AKP’nin dış politikası bir ‘çarkıfelek diplomasisi’
Fotoğraf: AA

Hüseyin ŞİMŞEK

CHP Genel Başkan Yardımcısı ve İstanbul Milletvekili Fethi Açıkel, geride kalan yılda Saray iktidarının izlediği dış politikada yaşanan “savrulmayı” ve çelişkileri değerlendirdi. Cumhuriyet'in geleneksel barışçıl dış politikasının ters yüz edildiğini bildiren Açıkel, Mavi Marmara krizi, Arap Baharı, Tahrir olayları ve Suriye iç savaşına agresif bir şekilde taraf olan ve kutuplaştırıcı siyaset izleyen iktidar partisinin, 2022 yılında sanki hiçbir şey olmamış gibi “yumuşama” dönemine girdiğini ifade etti.

AYAKLARINA GİTMEK ZORUNDA KALDI

Açıkel, “Geride kalan yıl, AKP’li Cumhurbaşkanı Recep Tayyip Erdoğan’ın ve Saray iktidarının dış politikadaki tüm geçmiş uygulamalarını ve sarf ettiği söylemlerini adeta yutkunarak inkar ettiği ve içine düştüğü itibar kaybını, ulusal kamuoyuna unutturmaya çalıştığı, kendi kendini resetleme ve hatta çürütme yılı oldu. Türkiye’nin bölgedeki ulusal çıkarlarına zarar veren ve ulusal itibarımıza gölge düşüren on yılı aşkın bu süre zarfında, AKP Türkiye’yi yakışıksız ve haksız ağız dalaşlarına ve atışmalara maruz bıraktı” dedi.
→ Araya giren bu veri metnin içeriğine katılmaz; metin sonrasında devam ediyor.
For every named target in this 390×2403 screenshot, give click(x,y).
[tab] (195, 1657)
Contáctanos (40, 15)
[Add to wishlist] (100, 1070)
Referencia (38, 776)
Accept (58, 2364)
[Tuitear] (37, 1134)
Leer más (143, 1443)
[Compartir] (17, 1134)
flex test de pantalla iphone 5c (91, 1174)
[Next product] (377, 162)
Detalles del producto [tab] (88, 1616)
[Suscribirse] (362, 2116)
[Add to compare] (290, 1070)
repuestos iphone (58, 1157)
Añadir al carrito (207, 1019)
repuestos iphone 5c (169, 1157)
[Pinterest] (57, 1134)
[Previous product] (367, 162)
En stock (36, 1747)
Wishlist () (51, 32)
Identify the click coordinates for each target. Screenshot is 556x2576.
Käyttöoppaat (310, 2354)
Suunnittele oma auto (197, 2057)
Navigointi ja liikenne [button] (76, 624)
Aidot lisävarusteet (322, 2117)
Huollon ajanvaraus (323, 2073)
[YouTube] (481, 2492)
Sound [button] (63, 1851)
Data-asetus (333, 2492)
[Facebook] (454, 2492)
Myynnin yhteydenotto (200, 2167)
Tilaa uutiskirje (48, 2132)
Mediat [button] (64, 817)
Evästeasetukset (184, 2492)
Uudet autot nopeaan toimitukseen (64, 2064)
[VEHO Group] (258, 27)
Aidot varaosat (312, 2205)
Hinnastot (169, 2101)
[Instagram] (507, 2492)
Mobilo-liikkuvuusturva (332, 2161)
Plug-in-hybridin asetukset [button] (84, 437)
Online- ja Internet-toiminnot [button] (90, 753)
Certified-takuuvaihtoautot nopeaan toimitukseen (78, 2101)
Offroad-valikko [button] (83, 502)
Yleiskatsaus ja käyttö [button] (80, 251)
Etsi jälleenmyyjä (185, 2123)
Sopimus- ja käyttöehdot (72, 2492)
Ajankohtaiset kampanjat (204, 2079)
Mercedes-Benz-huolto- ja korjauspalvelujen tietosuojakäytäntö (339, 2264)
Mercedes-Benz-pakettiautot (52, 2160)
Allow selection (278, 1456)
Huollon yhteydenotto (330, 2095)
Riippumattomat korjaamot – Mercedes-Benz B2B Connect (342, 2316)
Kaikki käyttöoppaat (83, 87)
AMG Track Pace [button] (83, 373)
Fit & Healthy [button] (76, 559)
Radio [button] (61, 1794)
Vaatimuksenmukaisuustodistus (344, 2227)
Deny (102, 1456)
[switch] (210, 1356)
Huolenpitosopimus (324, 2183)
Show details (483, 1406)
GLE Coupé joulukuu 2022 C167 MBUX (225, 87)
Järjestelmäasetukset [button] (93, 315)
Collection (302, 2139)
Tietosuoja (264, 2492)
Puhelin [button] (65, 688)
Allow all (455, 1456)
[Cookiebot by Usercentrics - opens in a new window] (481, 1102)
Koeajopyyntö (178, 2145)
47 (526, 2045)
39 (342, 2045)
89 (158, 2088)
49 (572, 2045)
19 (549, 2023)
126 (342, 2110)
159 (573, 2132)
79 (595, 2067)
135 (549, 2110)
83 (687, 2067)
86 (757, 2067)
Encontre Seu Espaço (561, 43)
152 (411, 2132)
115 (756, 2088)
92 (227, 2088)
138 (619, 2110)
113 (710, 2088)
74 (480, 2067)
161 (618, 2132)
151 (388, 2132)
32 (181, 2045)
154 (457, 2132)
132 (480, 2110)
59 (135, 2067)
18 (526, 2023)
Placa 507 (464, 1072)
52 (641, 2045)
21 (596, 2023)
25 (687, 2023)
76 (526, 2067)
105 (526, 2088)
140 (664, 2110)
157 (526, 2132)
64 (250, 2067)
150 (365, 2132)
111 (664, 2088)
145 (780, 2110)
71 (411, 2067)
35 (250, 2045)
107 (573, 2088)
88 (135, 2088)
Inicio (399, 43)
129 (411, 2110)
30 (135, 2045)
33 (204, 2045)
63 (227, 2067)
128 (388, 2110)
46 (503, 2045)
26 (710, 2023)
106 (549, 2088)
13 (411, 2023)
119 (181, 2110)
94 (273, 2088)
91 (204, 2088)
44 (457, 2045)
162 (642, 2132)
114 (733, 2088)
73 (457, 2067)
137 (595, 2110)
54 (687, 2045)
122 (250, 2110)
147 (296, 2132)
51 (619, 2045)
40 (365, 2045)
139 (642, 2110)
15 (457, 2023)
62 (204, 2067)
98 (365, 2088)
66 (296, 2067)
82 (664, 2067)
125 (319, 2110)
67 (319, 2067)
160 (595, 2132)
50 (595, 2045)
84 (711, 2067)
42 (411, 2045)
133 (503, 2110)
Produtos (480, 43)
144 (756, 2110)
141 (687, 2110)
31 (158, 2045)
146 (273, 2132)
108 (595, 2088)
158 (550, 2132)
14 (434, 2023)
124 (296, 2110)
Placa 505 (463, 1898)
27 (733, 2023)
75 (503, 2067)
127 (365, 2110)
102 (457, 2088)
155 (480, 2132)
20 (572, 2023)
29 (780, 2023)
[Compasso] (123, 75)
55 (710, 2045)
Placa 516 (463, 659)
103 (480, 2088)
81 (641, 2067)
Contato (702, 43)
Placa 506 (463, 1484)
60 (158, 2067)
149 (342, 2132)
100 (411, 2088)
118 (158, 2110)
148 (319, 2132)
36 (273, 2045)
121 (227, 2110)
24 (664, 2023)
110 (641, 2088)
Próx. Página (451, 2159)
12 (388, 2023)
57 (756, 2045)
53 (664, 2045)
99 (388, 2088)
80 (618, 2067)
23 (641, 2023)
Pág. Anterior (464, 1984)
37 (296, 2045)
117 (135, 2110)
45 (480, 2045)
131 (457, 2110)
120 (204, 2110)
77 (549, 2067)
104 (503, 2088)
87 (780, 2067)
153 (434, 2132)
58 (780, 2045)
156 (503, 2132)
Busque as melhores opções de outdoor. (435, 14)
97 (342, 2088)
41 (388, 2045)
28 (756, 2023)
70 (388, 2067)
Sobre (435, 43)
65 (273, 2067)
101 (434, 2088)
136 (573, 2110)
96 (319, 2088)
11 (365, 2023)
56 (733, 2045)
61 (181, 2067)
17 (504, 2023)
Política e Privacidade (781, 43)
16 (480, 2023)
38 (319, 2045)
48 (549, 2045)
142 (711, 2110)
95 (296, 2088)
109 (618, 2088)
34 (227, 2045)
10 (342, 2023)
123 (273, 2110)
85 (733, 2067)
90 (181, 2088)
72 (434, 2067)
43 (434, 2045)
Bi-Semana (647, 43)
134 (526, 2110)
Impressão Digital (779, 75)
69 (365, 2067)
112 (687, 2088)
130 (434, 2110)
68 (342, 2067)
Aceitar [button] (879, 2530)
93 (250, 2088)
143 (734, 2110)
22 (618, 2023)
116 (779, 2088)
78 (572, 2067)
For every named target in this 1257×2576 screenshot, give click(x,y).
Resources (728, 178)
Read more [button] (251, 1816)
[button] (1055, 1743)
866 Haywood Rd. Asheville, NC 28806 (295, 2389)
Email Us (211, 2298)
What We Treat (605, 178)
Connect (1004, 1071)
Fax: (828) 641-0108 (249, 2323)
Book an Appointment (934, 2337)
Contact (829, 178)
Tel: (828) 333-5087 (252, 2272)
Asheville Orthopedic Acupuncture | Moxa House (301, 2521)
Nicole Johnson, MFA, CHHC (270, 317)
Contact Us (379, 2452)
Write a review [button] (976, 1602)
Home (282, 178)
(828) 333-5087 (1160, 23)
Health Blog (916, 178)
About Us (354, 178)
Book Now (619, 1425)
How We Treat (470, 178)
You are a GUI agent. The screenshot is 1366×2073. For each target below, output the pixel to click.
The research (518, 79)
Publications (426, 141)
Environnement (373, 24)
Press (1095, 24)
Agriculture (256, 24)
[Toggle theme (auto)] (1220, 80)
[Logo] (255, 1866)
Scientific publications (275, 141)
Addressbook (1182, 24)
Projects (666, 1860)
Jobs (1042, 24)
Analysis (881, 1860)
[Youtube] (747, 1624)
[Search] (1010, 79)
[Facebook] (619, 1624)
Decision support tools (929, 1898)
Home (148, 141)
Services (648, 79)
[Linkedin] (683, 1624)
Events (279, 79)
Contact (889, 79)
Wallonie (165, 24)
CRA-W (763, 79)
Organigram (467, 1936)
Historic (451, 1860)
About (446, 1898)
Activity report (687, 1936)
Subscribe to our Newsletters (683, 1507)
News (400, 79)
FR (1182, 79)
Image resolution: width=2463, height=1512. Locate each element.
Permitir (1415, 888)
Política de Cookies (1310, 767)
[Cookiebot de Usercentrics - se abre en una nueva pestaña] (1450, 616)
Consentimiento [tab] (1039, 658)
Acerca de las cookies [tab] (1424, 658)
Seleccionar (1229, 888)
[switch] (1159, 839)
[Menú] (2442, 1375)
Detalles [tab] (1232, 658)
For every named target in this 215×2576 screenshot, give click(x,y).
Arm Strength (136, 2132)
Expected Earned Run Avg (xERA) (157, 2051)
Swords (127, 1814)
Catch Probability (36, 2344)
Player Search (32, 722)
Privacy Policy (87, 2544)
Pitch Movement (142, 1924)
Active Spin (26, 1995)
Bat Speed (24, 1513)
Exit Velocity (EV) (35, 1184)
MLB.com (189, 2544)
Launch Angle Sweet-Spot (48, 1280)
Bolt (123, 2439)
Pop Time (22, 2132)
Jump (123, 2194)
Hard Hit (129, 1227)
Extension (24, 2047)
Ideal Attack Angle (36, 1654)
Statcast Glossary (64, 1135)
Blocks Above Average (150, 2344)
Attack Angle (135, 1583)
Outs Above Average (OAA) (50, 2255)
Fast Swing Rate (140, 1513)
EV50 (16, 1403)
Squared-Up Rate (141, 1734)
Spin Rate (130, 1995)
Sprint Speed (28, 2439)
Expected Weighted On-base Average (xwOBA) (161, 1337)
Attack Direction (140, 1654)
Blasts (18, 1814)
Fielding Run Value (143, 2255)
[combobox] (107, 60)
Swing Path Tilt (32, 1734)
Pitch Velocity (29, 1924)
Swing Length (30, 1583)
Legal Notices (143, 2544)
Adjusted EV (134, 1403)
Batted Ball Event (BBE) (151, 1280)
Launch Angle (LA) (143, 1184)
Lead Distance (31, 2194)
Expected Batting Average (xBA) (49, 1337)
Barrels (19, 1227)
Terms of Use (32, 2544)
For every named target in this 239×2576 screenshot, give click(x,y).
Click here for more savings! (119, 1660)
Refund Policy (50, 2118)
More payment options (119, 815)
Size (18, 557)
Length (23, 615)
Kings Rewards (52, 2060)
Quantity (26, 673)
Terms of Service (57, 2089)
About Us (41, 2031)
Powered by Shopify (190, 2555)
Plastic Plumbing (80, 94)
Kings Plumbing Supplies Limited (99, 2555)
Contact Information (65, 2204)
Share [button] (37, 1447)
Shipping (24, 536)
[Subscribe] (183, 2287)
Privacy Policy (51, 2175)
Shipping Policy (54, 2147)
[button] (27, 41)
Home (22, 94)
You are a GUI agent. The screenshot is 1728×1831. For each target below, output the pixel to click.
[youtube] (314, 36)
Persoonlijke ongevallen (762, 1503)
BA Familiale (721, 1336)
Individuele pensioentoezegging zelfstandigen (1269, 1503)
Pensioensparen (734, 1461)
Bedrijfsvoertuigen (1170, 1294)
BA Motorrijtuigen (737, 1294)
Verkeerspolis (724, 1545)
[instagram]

“Hamaset ve dogmatik iddialar uğruna ‘Dünya 5’ten büyüktür’ sloganını, sözüm ona dünyaya meydan okumak için telaffuz eden Erdoğan iktidarı, hamaset krizleri nedeniyle diplomatik ilişkilerimizin tepetaklak hale geldiği Ortadoğu’daki beş önemli ülkenin ayağına kadar bizzat gitmek zorunda kaldı” diyen Açıkel, yılsonu dış politika değerlendirmesinde özetle şu ifadeleri kullandı:

“Başta Suudi Arabistan ve Birleşik Arap Emirlikleri olmak üzere, Mısır ve İsrail’in yanı sıra, en son olarak da Suriye hükümetiyle, on yıl öncekinden daha dezavantajlı ve boyun eğen tarzda diplomatik ilişkileri restore etmek zorunda kaldılar. Dahası AKP, gerisin geriye çaresizce ve kıvranarak attığı adımları, birer diplomatik başarısı gibi sunmak ve ulusal kamuoyunu manipüle temek için de tüm maharetini sergiledi. Tek adam rejiminin rasyonellikten ve kurumsallıktan uzak, tutarsız zikzaklarla ve ilkesiz u-dönüşleri ile malul dış politikası, bozulan ticari ilişkiler, göçmen krizi ve ambargolar yüzünden, Türkiye’yi 100 milyarlarca dolar zarara soktuğu gibi Türkiye’yi Ortadoğu ve Dünya’da 10’larca yıllık diplomatik gerilemeye sürükledi.”

Açıkel sözlerini şöyle noktaladı: "Sözde ‘Türkiye Yüzyılı’ olarak sunulan, ancak aslında hamasi bir ‘Külliye Yüzyılı’ hayalinden öteye geçemeyen bu son derece yanlış ve tutarsız dış politika tercihleri nedeniyle, Türkiye’nin Ortadoğu’daki dış politikası, adeta bir iflas vesikasına dönüştü.”